5.1 Allereerst heeft de raad te beoordelen of het verzet gegrond is. Naar het oordeel van de raad heeft klaagster terecht aangevoerd dat de voorzitter bij de beoordeling van klachtonderdeel b) geen acht heeft geslagen op alle relevante omstandigheden van het geval. De voorzitter had bij haar beoordeling namelijk nog niet de beschikking over alle bij het verzetschrift overgelegde correspondentie.
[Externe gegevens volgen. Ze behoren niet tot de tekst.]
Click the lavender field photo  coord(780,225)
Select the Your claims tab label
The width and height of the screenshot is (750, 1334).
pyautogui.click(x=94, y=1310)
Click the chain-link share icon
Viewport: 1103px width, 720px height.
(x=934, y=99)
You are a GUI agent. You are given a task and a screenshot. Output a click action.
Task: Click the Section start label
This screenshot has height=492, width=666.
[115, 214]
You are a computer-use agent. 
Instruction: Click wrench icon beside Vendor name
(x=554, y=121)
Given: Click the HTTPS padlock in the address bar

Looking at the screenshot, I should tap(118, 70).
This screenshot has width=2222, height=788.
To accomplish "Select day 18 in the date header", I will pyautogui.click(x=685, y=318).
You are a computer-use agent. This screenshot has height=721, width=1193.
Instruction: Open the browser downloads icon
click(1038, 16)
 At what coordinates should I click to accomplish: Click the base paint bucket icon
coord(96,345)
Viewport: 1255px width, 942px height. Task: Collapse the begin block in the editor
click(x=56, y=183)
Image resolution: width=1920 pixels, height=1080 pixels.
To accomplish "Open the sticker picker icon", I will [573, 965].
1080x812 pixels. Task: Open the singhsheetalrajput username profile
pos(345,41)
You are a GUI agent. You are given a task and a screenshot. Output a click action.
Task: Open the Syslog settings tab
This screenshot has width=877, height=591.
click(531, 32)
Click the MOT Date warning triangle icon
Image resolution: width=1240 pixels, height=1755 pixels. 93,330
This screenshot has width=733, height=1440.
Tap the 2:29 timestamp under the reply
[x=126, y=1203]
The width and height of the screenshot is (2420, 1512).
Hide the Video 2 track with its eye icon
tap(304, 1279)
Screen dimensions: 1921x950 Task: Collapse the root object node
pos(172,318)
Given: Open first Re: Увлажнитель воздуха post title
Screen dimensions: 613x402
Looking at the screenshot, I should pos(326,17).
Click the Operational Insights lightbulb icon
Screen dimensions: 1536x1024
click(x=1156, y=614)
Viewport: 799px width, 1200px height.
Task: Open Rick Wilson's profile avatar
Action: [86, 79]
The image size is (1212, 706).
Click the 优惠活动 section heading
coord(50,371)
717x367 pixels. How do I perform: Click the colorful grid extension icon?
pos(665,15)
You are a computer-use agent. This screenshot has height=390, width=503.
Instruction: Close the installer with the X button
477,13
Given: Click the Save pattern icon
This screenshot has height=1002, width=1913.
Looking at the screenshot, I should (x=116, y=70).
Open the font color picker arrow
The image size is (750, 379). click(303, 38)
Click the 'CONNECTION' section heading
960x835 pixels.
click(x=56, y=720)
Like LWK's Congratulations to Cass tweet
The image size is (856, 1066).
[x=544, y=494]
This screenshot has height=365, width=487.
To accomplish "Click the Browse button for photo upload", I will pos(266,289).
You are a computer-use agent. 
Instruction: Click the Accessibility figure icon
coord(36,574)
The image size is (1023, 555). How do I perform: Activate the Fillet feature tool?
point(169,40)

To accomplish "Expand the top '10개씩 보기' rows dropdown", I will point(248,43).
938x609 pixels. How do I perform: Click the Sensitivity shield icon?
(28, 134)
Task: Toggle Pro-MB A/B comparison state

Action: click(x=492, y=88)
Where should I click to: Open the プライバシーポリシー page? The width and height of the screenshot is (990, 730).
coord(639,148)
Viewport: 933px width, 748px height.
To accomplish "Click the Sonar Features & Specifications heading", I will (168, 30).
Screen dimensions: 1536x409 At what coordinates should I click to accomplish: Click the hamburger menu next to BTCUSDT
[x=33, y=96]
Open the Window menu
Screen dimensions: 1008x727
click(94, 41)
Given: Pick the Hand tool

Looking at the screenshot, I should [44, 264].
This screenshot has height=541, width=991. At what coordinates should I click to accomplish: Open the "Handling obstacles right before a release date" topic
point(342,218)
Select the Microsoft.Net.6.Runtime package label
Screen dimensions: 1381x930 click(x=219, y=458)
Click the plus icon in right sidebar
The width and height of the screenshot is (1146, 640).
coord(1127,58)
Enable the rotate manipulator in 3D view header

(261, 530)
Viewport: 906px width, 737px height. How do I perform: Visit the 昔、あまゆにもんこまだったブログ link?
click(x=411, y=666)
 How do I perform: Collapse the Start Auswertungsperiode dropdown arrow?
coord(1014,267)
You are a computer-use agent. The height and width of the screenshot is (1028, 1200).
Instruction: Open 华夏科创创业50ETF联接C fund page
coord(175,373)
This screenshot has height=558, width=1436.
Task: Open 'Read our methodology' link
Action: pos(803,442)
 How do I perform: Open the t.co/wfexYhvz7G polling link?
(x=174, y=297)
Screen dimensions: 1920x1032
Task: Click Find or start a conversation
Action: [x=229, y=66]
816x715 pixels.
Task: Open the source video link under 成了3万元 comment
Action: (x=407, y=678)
Het verzet is in zoverre dan ook gegrond en de raad zal thans zelf overgaan tot beoordeling van dit klachtonderdeel.

5.2 De raad overweegt dat verweerster de door haar gebezigde woorden “strafbaar feit” en “blijkbaar criminele zus” kennelijk enkel heeft gebaseerd op de door haar zelf bij de politie gedane aangifte van huisvredebreuk tegen klaagster.  Dat neemt niet weg dat voor de opvolgend advocaat duidelijk zal zijn geweest, althans had moeten zijn, dat de kwalificatie ”strafbaar feit” het standpunt van verweerster betrof en een en ander in rechte nog niet was komen vast te staan. Dit gelet op het tijdsverloop (van maar één dag) tussen “het feit” en de mededeling ervan aan de opvolgend advocaat. In dat licht acht de raad het gebruik van de term “strafbaar feit” door verweerster in haar correspondentie met de opvolgend advocaat niet tuchtrechtelijk verwijtbaar.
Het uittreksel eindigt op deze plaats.